An interpolation error estimate in $\mathcal{R}^2$ based on the anisotropic measures of higher order derivatives

In this paper, we introduce the magnitude, orientation, and anisotropic ratio for the higher order derivative $\nabla^{k+1}u$ (with $k\ge 1$) of a function $u$ to characterize its anisotropic behavior. The magnitude is equivalent to its usual Euclidean norm. The orientation is the direction along which the absolute value of the $k+1$-th directional derivative is about the smallest, while along its perpendicular direction it is about the largest. The anisotropic ratio measures the strength of the anisotropic behavior of $\nabla^{k+1}u$. These quantities are invariant under translation and rotation of the independent variables.
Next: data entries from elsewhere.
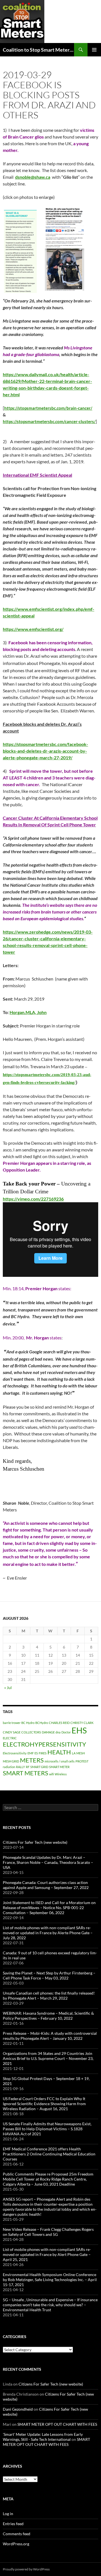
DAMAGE (48, 1732)
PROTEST (81, 1761)
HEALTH (59, 1752)
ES (36, 1753)
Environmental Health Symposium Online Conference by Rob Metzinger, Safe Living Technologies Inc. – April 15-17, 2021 (50, 2279)
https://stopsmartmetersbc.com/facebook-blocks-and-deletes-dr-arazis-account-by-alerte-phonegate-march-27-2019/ (45, 750)
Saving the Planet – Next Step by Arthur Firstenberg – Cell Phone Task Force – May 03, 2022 (49, 1975)
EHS (79, 1730)
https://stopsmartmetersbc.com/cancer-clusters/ (49, 421)
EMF (30, 1753)
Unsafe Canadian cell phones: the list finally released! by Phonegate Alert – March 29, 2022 (49, 1995)
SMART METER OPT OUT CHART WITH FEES (57, 2424)
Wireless (61, 1774)
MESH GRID (11, 1761)
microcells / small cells (60, 1761)
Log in (8, 2513)
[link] (32, 177)
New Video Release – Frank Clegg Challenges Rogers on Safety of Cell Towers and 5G (48, 2232)
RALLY (20, 1767)
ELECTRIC (10, 1738)
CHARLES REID (59, 1723)
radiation (9, 1767)
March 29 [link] (23, 998)
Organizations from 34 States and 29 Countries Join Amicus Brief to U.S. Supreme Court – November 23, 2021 (48, 2058)
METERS (32, 1760)
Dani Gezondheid (18, 2409)
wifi (51, 1774)
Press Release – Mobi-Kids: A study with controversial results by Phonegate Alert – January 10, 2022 (50, 2036)
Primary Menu (94, 49)
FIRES (43, 1753)
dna (58, 1732)
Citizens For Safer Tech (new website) (35, 1842)
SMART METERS (25, 1773)
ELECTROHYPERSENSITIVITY (44, 1744)
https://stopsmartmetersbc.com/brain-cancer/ (48, 408)
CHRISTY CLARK (81, 1723)
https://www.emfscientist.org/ (33, 629)
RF (27, 1767)
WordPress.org (16, 2543)
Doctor (66, 1732)
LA (73, 1753)
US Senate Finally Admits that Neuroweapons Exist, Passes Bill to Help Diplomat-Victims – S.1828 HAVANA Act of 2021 (47, 2128)
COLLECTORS (31, 1732)
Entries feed (13, 2523)
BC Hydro (28, 1723)
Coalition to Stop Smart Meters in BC (38, 50)
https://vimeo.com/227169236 (33, 1198)
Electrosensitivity (15, 1753)
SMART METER (59, 1767)
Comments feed (16, 2533)
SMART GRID (39, 1767)
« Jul (8, 1687)
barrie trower (11, 1723)
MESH (80, 1753)
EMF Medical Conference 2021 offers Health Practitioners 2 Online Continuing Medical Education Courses (49, 2153)
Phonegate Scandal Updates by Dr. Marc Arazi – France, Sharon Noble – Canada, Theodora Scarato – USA (48, 1862)
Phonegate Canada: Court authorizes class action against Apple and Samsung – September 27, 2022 (46, 1885)
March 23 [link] (60, 1066)
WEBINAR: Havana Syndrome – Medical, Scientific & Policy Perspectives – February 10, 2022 (48, 2016)
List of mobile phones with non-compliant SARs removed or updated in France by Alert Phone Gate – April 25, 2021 (47, 2254)
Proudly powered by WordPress (26, 2569)
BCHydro (41, 1723)
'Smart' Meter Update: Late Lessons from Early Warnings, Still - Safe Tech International (43, 2437)
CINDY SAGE (11, 1732)
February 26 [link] (22, 300)
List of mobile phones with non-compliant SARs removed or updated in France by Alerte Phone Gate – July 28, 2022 (48, 1932)
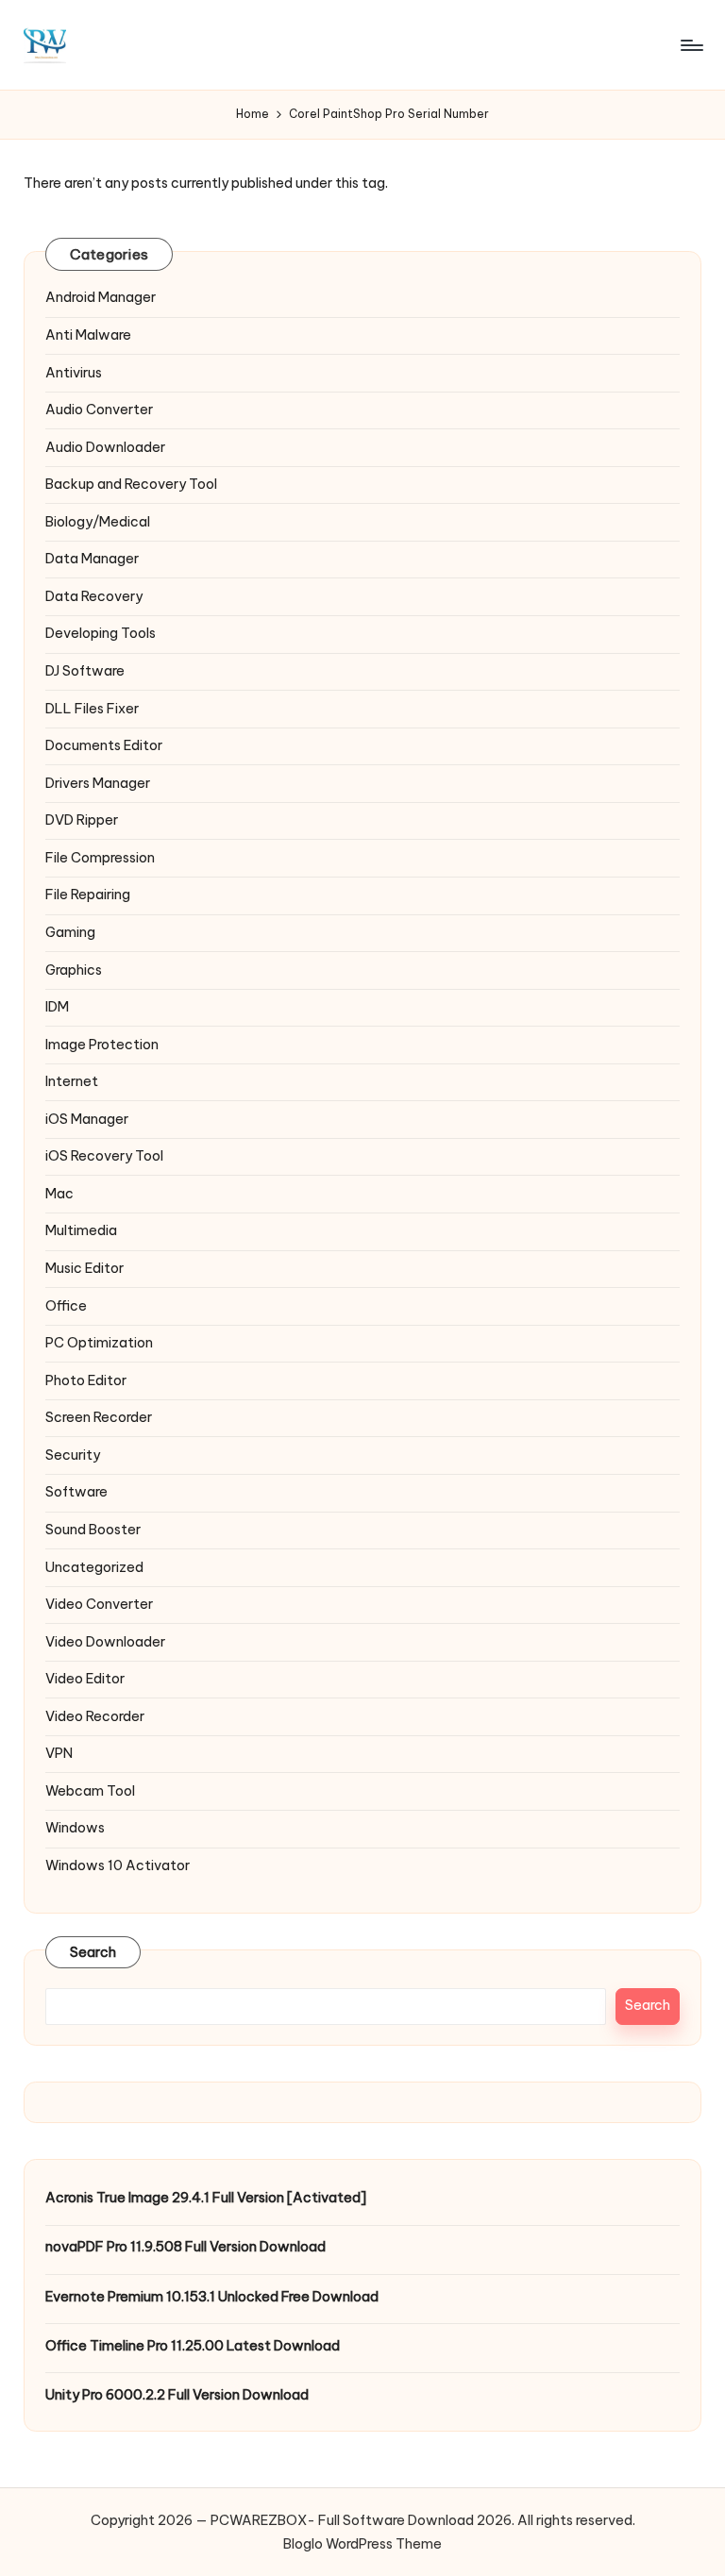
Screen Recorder (98, 1417)
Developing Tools (100, 633)
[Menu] (690, 45)
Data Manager (92, 558)
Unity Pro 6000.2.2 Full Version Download (177, 2394)
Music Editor (84, 1268)
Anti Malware (88, 334)
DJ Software (85, 670)
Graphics (73, 970)
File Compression (100, 857)
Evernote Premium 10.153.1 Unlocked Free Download (212, 2296)
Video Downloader (105, 1641)
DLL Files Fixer (92, 708)
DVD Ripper (81, 819)
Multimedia (81, 1230)
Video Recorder (94, 1716)
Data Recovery (94, 596)
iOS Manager (86, 1119)
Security (72, 1455)
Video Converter (99, 1604)
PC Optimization (99, 1342)
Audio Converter (99, 409)
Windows (75, 1827)
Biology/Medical (97, 521)
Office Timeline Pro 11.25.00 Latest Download (192, 2345)
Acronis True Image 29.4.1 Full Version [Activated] (205, 2197)
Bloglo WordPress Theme (362, 2543)
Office (66, 1305)
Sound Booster (93, 1529)
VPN (59, 1753)
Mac (59, 1193)
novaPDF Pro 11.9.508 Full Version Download (185, 2246)
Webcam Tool (90, 1790)
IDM (57, 1006)
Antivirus (73, 372)
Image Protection (102, 1044)
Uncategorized (94, 1567)
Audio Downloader (105, 447)
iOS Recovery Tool (104, 1155)
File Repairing (87, 894)
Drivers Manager (97, 783)
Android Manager (100, 297)
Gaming (70, 932)
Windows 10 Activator (117, 1865)
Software (76, 1491)
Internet (71, 1081)
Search (93, 1952)
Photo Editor (85, 1380)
They correspond to the area, orientation, and aspect ratio for triangular elements. Based on these measures, we derive an anisotropic error estimate for the piecewise polynomial interpolation over a family of triangulations that are quasi-uniform under a given Riemannian metric. Among the meshes of a fixed number of elements it is identified that the interpolation error is nearly the minimum on the one in which all the elements are aligned with the orientation of $\nabla^{k+1}u$, their aspect ratios are about the anisotropic ratio of $\nabla^{k+1}u$, and their areas make the error evenly distributed over every element.